To understand the nature of Borrell's error, it might be helpful to consider an extreme case. Imagine a country made up of two regions, A and B. In a given year, the national Treasury spends a value of 50 in each of the two regions. The taxes collected generate revenue for the Treasury of 50 in region A and 0 in region B. Anybody would say that there is no deficit in region A because it receives 50 and pays 50. But that's not the case: the State as a whole generates a deficit of 50, which is not applied only to region B but to both regions as a whole. The deficit generates a debt, and it will be the citizens of the two regions that will have to repay it. Most probably, due to its fiscal capacity, region A will have to pay back a significant percentage. Debt is as real a liability for region A as the liability of tax payments, in the same way that if someone orders a beer in a bar it creates an account payable. It makes no difference whether this payment is made in cash or credit (always assuming that debts are paid!).

Now imagine for a moment that in the previous example the tax collection for region B was 100. Then the combination of the two regions would have a surplus of 50. Would you say now that region A is in balance? Of course not. The overall surplus would reduce the accumulated debt for the whole (or it would become a reserve fund for the future) and, as a result, region A would be receiving a fiscal benefit equal to the part of the accumulated debt which it would be responsible for, if it had not been cancelled out by the current surplus. With the sign changed, the case of collective debt remains the same.

However, for some reason Borrell decided that the indebtedness of the State does not generate liabilities for its citizens. As in recent years Spain’s public deficit has been very high (in 2012 it was 7% of GDP -- that is, 70 billion euros; for technical reasons in the fiscal deficit calculation a lower figure is counted) and Catalonia has provided about 20% of tax revenue, the effect of this decision is drastic. And this is where the difference between the €3 billion and the €11 billion comes from. The rest is just details.
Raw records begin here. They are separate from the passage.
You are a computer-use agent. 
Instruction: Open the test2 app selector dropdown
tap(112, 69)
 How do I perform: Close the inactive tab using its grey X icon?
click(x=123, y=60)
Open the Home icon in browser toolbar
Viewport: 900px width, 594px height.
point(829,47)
None of this is trivial. Over time, the tax revenue raised in Catalonia has systematically been insufficient to meet public expenses in Catalonia; therefore, we can infer that Catalonia has not benefitted from the revenue generated by Spain's indebtedness. That is, we pay for a debt that we have not generated, and it's not a small amount. And I wonder —to go back to my first observation— whether it wouldn't be reasonable for this to have as an offset the high level of self-governance that we have always asked for. It is, I believe, the agreement that we expected during the transition to democracy: real self-government in exchange for not making the fiscal deficit a thorny issue. It was only fair, but unfortunately it has been a frustrated hope. This is why Catalonia’s fiscal deficit is talked about more now than 20 years go. It is more irksome.